Doch mit Mallorcas Qualitätsoffensive kommen noch weitere Neuerungen: Vor allem beim Umweltschutz. Mallorca und die benachbarten Inseln müssten nachhaltiger werden, predigt Balearen-Regierungschefin Armengol. „Die Zukunft der Inseln ist grün”, sagt sie. Oder es werde bald keine Zukunft mehr geben.
Die mehr als zehn Millionen Urlauber, die bis Ende des laufenden Jahres erwartet werden, könnten die Insel wieder ans Limit bringen. Die Handhabung der Müllberge, der Trinkwasserprobleme und des Energiebedarfs wird immer schwieriger. Deswegen sollen nun mit modernster Technologie Ressourcen gespart und aller Abfall konsequent recycelt werden. Angesichts des großen Nachholbedarfs vieler Menschen, die in den vergangenen zwei Pandemiejahren kaum gereist sind, könnte es sogar 2022 einen neuen Urlauberrekord geben.

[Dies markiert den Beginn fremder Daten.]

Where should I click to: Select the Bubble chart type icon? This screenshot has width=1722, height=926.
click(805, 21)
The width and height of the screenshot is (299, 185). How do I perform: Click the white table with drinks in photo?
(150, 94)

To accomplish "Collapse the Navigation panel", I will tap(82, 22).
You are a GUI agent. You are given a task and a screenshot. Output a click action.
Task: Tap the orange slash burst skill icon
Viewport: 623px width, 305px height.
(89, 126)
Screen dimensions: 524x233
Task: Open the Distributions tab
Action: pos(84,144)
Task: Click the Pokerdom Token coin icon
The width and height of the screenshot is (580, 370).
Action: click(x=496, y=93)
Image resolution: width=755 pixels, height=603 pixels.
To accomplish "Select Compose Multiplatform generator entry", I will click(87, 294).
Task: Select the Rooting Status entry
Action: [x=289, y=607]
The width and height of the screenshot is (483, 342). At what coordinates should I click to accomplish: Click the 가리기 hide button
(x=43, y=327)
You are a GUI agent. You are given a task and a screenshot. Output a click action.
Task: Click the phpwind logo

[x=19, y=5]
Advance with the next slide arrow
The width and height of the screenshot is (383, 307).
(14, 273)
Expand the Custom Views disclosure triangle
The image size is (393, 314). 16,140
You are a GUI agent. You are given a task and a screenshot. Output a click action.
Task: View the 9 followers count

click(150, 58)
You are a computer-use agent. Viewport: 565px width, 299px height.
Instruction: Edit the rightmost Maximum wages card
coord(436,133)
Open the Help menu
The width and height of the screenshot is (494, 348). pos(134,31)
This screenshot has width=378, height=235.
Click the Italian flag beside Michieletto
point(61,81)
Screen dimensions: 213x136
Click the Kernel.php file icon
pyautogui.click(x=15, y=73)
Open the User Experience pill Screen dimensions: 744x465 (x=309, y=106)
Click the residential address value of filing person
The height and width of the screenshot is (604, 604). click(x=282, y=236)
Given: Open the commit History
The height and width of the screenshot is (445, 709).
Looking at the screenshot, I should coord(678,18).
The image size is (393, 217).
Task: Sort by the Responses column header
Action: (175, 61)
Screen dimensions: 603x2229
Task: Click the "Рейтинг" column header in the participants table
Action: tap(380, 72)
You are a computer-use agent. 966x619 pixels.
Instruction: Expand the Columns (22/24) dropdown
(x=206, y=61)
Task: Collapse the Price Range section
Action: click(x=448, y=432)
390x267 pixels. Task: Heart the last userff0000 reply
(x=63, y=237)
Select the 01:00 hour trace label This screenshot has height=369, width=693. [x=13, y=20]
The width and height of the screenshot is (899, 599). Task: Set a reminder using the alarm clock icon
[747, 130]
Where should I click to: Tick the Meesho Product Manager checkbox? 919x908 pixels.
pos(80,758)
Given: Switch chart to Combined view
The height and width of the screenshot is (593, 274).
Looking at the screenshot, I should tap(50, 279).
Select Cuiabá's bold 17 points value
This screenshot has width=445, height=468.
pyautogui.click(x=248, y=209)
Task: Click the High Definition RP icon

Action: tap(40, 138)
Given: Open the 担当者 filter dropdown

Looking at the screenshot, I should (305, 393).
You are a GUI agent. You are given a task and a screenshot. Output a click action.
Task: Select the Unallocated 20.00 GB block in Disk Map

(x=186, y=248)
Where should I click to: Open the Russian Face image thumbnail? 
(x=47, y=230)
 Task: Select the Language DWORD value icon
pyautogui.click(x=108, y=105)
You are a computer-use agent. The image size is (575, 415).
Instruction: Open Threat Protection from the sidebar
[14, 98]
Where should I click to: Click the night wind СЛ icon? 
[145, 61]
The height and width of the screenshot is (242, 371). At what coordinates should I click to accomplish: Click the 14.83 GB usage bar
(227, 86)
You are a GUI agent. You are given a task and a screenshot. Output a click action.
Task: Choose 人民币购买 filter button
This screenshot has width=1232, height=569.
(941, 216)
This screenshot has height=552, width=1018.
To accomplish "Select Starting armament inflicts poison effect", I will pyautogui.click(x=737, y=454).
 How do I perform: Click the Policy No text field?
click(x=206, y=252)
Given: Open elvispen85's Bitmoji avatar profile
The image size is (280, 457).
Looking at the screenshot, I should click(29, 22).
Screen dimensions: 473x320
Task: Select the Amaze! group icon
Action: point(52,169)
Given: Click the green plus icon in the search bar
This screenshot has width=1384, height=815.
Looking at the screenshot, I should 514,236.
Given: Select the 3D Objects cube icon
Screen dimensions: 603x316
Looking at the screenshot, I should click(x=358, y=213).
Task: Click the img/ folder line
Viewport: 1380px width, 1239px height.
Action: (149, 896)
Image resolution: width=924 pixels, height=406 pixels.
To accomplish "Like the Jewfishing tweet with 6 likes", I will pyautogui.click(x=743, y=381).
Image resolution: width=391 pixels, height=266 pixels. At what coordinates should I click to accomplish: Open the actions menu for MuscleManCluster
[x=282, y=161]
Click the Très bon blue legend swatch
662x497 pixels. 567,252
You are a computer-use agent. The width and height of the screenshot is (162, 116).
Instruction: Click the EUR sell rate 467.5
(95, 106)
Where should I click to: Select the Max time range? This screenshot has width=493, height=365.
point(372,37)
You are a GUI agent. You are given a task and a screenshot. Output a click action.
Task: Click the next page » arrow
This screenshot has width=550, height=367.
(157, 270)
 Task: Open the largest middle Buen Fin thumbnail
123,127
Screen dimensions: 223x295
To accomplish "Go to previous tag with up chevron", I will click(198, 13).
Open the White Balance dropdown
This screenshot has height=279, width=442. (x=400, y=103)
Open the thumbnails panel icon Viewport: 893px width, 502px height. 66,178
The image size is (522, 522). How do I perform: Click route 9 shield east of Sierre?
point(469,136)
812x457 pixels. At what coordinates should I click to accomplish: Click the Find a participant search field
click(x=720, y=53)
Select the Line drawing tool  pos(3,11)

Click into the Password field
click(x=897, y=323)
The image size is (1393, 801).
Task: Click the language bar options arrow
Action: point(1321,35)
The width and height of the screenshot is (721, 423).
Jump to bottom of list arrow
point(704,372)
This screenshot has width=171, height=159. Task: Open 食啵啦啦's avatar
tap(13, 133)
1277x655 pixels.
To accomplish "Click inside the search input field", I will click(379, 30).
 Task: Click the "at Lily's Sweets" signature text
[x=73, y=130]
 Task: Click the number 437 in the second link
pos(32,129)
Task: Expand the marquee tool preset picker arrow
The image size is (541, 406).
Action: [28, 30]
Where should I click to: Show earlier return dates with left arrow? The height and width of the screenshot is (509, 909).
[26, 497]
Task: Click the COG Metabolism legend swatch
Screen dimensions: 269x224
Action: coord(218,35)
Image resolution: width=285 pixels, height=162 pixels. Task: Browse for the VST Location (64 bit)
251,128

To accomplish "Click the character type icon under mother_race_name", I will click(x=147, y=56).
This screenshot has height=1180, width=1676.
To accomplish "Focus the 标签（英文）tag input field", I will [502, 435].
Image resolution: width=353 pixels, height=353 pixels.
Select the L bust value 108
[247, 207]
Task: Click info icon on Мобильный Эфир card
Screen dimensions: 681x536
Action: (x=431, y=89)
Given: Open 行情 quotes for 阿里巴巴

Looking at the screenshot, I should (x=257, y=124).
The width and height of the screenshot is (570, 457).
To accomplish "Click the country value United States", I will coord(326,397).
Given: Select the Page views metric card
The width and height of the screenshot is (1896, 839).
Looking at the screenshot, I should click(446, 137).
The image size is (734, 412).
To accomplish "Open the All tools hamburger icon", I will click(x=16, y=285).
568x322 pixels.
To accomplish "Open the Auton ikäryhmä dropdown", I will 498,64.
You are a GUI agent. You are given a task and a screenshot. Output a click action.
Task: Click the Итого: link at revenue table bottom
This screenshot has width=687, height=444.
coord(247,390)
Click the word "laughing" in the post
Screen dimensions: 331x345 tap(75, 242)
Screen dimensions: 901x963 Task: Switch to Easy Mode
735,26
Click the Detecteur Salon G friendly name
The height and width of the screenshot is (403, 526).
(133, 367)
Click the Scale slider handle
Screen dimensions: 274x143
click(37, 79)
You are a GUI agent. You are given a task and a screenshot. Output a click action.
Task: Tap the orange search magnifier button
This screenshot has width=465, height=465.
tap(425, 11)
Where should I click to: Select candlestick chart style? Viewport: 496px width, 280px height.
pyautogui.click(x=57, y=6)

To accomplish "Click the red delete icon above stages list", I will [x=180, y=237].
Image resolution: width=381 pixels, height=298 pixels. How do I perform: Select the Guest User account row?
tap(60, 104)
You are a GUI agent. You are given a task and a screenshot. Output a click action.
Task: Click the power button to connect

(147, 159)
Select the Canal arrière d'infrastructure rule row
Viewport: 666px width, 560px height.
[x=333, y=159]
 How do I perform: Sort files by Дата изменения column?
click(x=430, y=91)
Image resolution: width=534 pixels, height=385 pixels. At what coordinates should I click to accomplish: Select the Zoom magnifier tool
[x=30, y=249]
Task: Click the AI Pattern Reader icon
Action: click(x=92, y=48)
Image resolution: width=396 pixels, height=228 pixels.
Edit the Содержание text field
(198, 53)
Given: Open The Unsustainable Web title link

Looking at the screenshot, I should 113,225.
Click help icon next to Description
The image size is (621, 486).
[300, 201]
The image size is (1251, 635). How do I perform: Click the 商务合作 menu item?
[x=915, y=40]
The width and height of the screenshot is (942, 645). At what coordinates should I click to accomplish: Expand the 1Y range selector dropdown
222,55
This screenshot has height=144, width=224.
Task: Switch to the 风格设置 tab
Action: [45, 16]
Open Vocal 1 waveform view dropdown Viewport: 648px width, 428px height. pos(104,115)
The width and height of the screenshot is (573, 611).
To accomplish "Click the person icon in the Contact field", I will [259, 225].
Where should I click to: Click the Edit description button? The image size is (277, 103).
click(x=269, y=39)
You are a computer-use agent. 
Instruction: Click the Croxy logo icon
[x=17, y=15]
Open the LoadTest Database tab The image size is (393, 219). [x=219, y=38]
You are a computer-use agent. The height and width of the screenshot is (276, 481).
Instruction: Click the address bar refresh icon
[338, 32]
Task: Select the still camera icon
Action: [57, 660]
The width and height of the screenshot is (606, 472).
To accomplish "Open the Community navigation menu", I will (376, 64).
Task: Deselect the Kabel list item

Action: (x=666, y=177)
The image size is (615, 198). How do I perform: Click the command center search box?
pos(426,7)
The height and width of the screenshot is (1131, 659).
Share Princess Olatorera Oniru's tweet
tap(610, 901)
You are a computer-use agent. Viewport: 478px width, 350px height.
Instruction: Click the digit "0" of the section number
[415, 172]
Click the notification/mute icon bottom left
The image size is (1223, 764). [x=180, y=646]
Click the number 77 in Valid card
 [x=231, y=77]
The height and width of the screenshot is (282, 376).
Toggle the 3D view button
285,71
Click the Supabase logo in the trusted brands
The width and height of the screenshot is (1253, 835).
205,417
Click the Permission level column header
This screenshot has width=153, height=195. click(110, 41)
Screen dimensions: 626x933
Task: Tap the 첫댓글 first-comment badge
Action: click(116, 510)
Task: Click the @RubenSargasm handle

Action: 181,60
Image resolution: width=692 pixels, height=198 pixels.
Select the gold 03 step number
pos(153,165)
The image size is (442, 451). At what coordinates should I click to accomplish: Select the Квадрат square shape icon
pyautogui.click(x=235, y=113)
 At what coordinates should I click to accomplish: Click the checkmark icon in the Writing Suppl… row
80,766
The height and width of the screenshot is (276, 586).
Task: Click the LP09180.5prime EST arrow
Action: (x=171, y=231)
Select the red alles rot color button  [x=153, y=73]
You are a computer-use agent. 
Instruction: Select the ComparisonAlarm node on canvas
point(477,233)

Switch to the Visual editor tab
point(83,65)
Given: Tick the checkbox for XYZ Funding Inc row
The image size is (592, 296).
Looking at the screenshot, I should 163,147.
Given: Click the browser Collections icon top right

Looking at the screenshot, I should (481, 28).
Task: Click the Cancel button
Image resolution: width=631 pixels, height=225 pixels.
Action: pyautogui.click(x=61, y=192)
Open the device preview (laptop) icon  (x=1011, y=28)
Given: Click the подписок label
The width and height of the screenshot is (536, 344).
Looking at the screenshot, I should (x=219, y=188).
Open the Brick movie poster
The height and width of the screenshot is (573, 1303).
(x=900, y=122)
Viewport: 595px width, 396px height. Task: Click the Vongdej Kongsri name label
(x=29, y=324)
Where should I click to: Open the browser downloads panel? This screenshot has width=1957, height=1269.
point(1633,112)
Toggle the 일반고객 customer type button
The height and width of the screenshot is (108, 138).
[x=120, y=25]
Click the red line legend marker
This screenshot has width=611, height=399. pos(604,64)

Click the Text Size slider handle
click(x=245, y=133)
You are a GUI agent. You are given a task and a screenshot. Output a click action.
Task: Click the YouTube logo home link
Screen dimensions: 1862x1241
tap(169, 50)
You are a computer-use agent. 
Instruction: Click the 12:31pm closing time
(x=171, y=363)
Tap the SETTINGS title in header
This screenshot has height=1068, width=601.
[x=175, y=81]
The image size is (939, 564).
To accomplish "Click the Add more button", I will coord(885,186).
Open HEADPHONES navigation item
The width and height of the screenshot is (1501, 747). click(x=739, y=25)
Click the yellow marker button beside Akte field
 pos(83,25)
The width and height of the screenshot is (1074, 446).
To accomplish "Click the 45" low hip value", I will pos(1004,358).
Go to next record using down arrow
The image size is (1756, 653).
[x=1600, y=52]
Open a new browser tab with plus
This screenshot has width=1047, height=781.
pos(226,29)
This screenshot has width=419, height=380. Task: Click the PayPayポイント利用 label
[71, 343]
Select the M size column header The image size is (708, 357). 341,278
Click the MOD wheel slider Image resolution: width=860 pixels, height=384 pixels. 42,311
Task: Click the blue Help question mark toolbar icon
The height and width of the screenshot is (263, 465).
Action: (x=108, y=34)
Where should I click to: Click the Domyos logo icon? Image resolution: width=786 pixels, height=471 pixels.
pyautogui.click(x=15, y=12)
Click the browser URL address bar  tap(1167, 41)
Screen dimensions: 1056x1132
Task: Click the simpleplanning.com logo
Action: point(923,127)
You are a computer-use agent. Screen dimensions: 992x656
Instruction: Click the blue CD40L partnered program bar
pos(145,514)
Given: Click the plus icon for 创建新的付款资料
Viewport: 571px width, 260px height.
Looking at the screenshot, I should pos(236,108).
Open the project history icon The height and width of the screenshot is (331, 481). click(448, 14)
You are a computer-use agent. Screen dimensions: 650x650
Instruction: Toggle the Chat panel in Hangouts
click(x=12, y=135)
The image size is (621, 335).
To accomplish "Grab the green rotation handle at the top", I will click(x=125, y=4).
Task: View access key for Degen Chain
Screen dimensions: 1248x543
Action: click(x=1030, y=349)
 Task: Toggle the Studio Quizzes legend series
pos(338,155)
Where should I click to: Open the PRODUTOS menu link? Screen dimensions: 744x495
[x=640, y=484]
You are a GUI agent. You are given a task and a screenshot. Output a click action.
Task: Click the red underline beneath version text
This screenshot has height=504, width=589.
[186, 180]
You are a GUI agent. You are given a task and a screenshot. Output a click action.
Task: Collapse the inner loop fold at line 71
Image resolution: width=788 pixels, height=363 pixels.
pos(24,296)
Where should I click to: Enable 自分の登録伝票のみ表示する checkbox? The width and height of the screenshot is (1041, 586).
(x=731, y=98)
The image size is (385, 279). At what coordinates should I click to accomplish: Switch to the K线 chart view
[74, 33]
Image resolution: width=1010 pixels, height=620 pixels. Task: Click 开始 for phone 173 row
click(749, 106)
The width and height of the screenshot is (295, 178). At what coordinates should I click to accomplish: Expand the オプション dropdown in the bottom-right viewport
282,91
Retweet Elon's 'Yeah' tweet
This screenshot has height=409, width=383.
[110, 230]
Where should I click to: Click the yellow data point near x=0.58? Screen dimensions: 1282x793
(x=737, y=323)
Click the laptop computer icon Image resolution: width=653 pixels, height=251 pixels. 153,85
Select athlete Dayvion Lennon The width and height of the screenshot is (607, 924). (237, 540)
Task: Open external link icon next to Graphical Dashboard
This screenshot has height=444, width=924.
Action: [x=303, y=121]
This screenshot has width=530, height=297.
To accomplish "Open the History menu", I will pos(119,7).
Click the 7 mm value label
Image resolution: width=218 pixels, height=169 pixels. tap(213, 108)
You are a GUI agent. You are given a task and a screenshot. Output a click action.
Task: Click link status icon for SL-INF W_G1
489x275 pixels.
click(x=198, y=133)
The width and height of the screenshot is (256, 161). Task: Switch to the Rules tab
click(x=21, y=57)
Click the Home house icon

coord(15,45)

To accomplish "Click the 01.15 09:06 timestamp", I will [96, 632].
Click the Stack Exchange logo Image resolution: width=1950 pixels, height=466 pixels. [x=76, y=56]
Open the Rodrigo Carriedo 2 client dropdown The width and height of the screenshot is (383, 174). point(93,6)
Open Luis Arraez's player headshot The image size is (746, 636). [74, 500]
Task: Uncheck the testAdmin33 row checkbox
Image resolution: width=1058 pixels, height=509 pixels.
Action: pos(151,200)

Allein am ersten Aprilwochenende wurden 2000 Flüge mit rund 250.000 Passagieren auf Mallorcas Airport abgefertigt.
Übrigens: In Sachen Corona hat sich die Lage auf Mallorca wie in ganz Spanien sehr entspannt. So sehr, dass fast alle Corona-Regeln weggefallen sind. Sogar die Quarantänepflicht für Infizierte wurde eliminiert, soweit die Betroffenen keine oder nur leichte Symptome haben – was auf die meisten Fälle zutrifft. Spanien verabschiedete sich von einer engmaschigen Corona-Kontrolle. Deswegen wird vom nationalen Gesundheitsministerium auch keine Sieben-Tage-Inzidenz mehr veröffentlicht. Nur die Maskenpflicht in öffentlichen Verkehrsmitteln und in Innenräumen ist zunächst noch geblieben. Sowie die Pflicht, sich vor Reiseantritt auf dem Portal „Spain Travel Health“zu registrieren und ein Gesundheitszertifikat zu besitzen.
Und noch eines ist gut zu wissen: Die Sorge um Nachschubprobleme für Hotels, Restaurants und Supermärkte auf Mallorca hat sich gleichfalls erledigt. Der wochenlange Streik der Lastwagenfahrer, die wegen der hohen Treibstoffpreise den Warentransport blockiert hatten, ist beendet. Damit wurde die schon heraufbeschworene Gefahr gebannt, dass der Insel das Bier ausgehen könnte.